With paper-weight wings and spindly legs, the mosquito hardly seems built to handle the cold. The secret to its survival is eggs built to withstand freezing temperatures. Even if some eggs die off during extreme cold, mosquito populations rebound quickly. The same holds true for ticks that can wait out a cold snap far below a forest’s layer of leaves.

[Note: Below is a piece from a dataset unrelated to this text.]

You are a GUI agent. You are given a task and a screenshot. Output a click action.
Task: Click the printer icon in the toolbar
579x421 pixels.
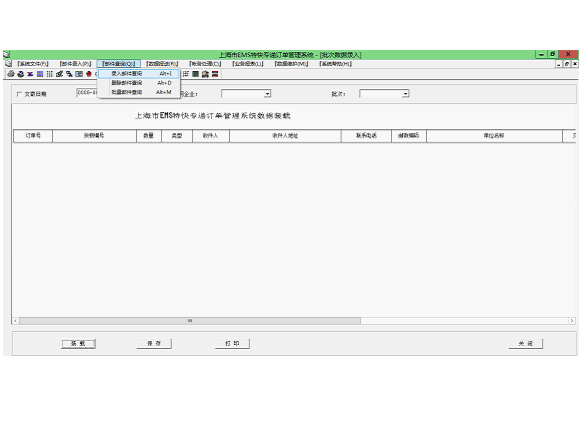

Researchers at Tyson Research Center, the environmental field station for Washington University in St. Louis, offer insight into how both insects are surviving the polar vortex that has gripped most of the Midwest and eastern United States.

Mosquitoes

In temperate regions, mosquitoes overwinter as eggs in natural or artificial containers that hold water during warmer months.

Kim Medley
Medley

“There is substantial variability among and within species in the ability for these eggs to survive winter temperatures, but some species produce eggs that can survive extreme cold,” said Kim Medley, director of Tyson Research Center. Medley is a biologist who studies the ecology and evolution of vectors of human and wildlife disease — especially mosquitoes.

“For instance, the Asian tiger mosquito — a dominant mosquito in urban and suburban St. Louis — can produce eggs that overwinter in a state of hibernation called diapause.”

“As day length declines into the fall, female Asian tiger mosquitoes shift from laying directly developing eggs to laying diapause eggs,” Medley said. “Females will allocate more resources to the embryo inside the egg, including lipids that insulate the embryo from cold. These diapause eggs also have a reduced metabolism, allowing them to utilize the resources inside the eggs over long periods of cold and desiccation.”

Snow, ice and leaf litter may also help insulate mosquito eggs from extreme temperatures.

“0Adaptation to cold temperatures can occur rapidly, as some of our work on the Asian tiger mosquito has shown,” Medley said. “Eggs of Asian tiger mosquitoes from the northern U.S. survive cold northern winters significantly better than eggs from more southern latitudes.”

A 1995 study showed that more than 50 percent or more of Asian tiger mosquito eggs die off in temperatures lower than 8.6 degrees Fahrenheit. But Medley cautioned that these observations are dated and were made in a laboratory study, not based on actual field observations.

“Even if we see die-offs of mosquito eggs during this extreme cold snap, populations are likely to quickly rebound this summer,” said Katie Westby, a postdoctoral fellow in the Medley laboratory.

Deer in snow

A camera trap at Tyson Research Center captured this wintry image of deer frolicking in the snow. (Photo courtesy of Tyson Research Center)

Ticks
Ticks in forests across the Midwest are vulnerable to freezing when they come into contact with ice. However, they have developed certain physical adaptations and tricks to deal with the cold.

“Like many other organisms, ticks can produce antifreeze proteins to help them tolerate cold temperatures,” said Solny Adalsteinsson, staff scientist at Tyson Research Center. “In fact, some researchers are exploring whether these proteins can be used to protect mammal tissues from frostbite.”

“Beyond temperature thresholds measured in the lab, habitat likely plays an important role in buffering ticks from winter temperatures,” Adalsteinsson said.

“Most ticks are not active on very cold days in winter here, so they are down below the leaf litter layer,” she said. “Leaf litter and snow may provide insulation so that the temperatures stay warmer where the ticks are compared to ambient air temperatures.”